> [Text provided]

((

The domestic case has to be made before the emergency
Sean McFate asked whether political deterrence should include preparing not only Taiwan, but also the American public. Ukraine, in his view, showed that even a legitimate cause can fail to sustain majority American support. He also challenged the premise that Xi has been deterred, suggesting it may remain only a hypothesis. From a military perspective, McFate said, the United States may have been “doing push-ups in front of someone who doesn’t want to fight” and exhausting its own readiness while leaders convince themselves the current approach is working.
Freymann’s answer on public preparation was to stop describing confrontation scenarios as automatic economic Armageddon. The public case should be about contingency planning: how to make a bad crisis less bad, and how to imagine a world after the U.S.-China economic “marriage” begins to unwind. The goal would be bipartisan consensus on general principles, not necessarily on every instrument.
The political framing he proposed was divorce. The United States, he argued, made mistakes over 40 years by becoming interdependent with a state-capitalist, totalitarian regime that does not share American interests or values, wishes the United States ill, and wants to use interdependence to blackmail and coerce. The relationship has become abusive. Divorce is painful, difficult, and expensive, but sometimes necessary.

))

> [Tasks]
**1)** According to the passage on U.S.-China deterrence, over how many years did the United States make mistakes by becoming interdependent with China's regime?
**2)** Revise the stretch from "The political framing" through "but sometimes necessary." in the passage on U.S.-China deterrence, putting "exploitative" in place of "abusive".
**3)** Carry the passage on U.S.-China deterrence further, beginning after its final sentence.

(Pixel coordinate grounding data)
((

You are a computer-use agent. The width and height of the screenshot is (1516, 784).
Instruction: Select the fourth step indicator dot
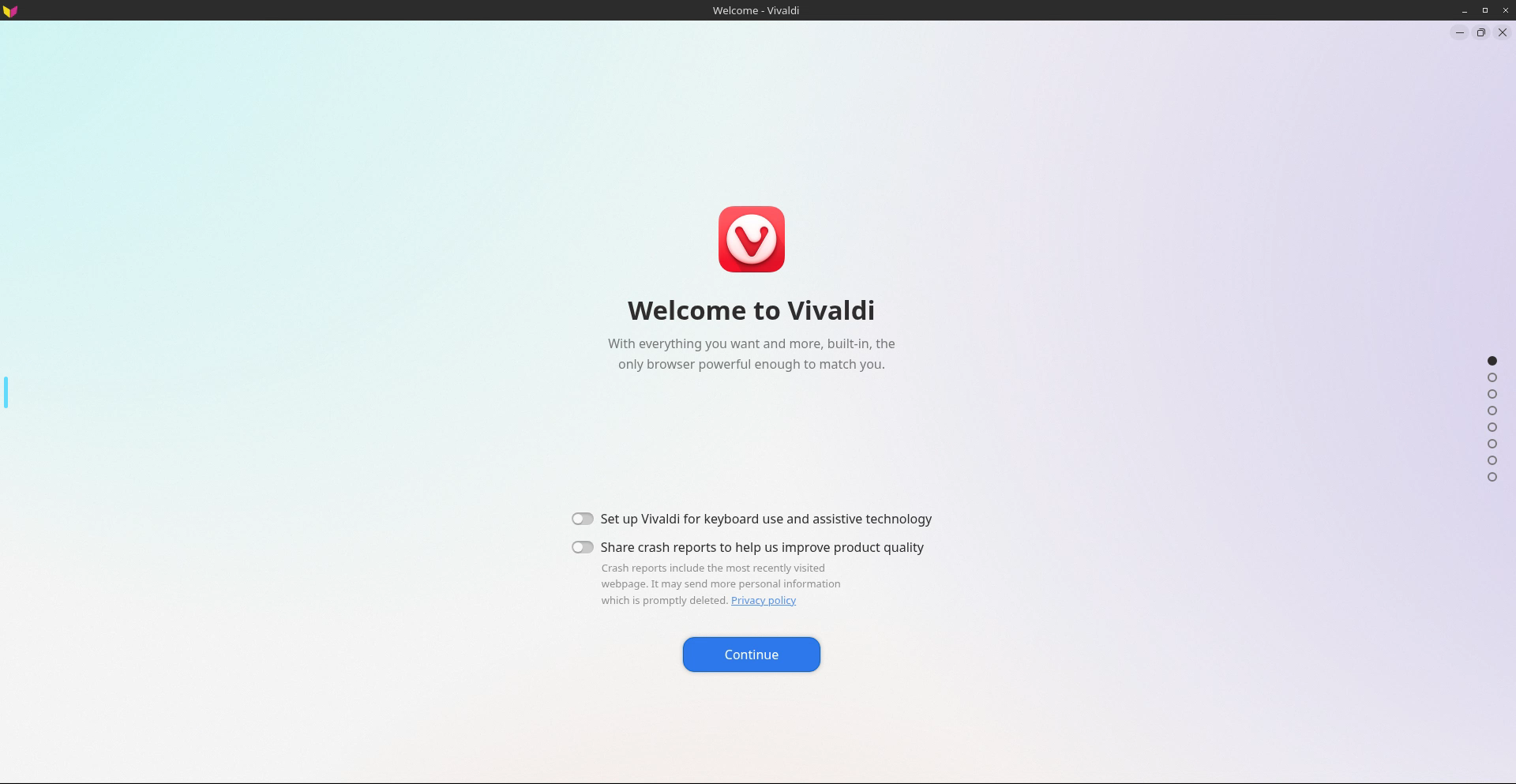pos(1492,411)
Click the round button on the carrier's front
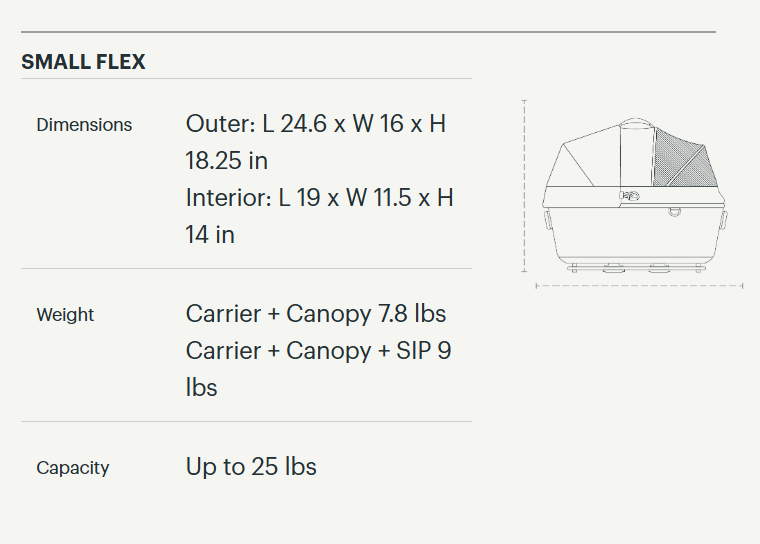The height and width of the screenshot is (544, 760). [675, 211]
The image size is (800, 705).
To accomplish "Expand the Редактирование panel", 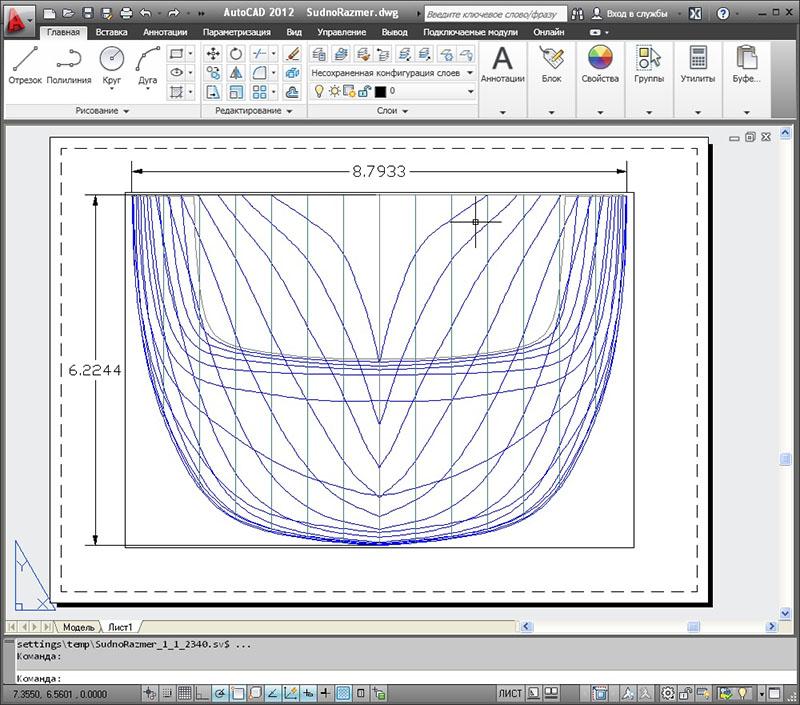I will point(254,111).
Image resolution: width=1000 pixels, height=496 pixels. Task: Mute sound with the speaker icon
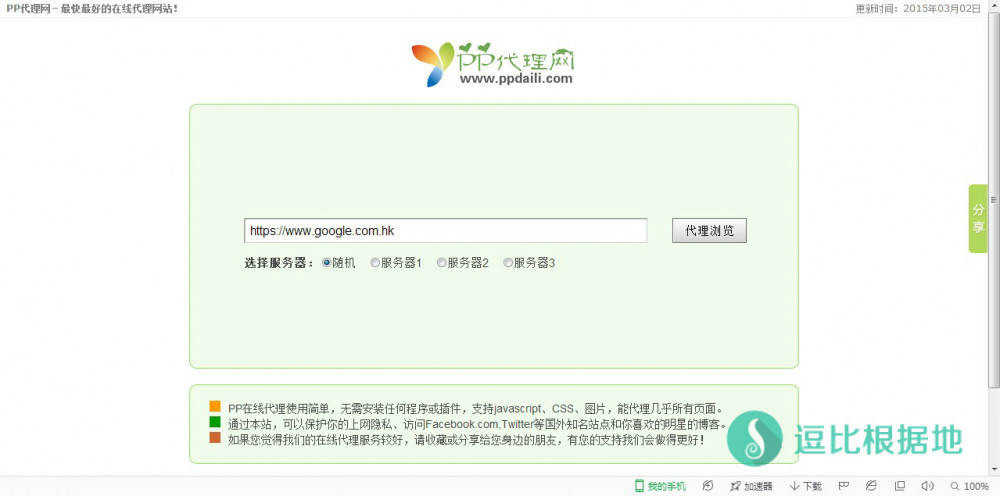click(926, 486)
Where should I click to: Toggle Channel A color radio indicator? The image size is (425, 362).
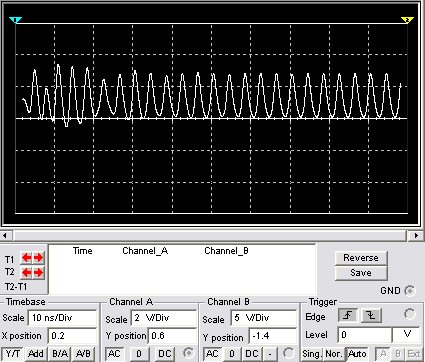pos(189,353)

))

> [Per-task answers]
**1)** 40 years.

**2)**
The political framing he proposed was divorce. The United States, he argued, made mistakes over 40 years by becoming interdependent with a state-capitalist, totalitarian regime that does not share American interests or values, wishes the United States ill, and wants to use interdependence to blackmail and coerce. The relationship has become exploitative. Divorce is painful, difficult, and expensive, but sometimes necessary.

**3)**
The opportunity, as Freymann would present it, is not punishment for its own sake. It is a chance to rethink the global economy from a blank sheet: what it would look like if China could no longer dump into every industry, if manufacturing investment returned to hollowed-out communities, and if the social contract could be repaired. He linked this to a Marshall Plan style of political argument: an investment now to build confidence in a better future.
That case would have to be made before a crisis, because once a crisis begins the political choices narrow quickly. If there is no bipartisan coalition around an alternative to acquiescence, Freymann warned, then acquiescence may become the path of least resistance.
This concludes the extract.